**Stated task**: Please shift every coordinate in the answers up by 126, beginning at the line that has "Image resolution: width=1280" and stopping after the line that has "pyautogui.click(x=109, y=705)". Write out each of those entries' lines in full with the new coordinates, and leave out the pictures.

**Source material**:
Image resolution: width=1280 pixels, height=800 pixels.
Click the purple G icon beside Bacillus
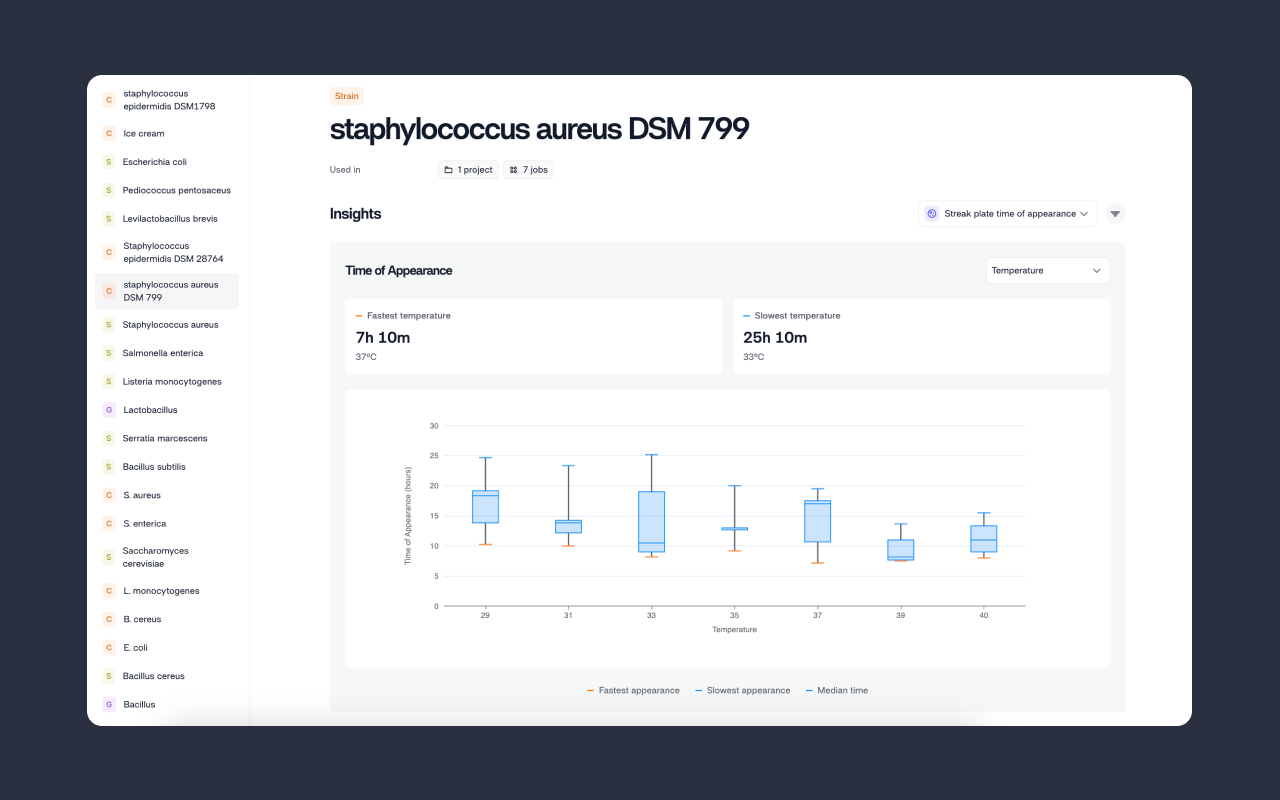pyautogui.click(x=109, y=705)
==
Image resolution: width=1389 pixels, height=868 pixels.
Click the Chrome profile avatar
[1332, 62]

**Task output**:
Image resolution: width=1280 pixels, height=800 pixels.
Click the purple G icon beside Bacillus
pyautogui.click(x=235, y=831)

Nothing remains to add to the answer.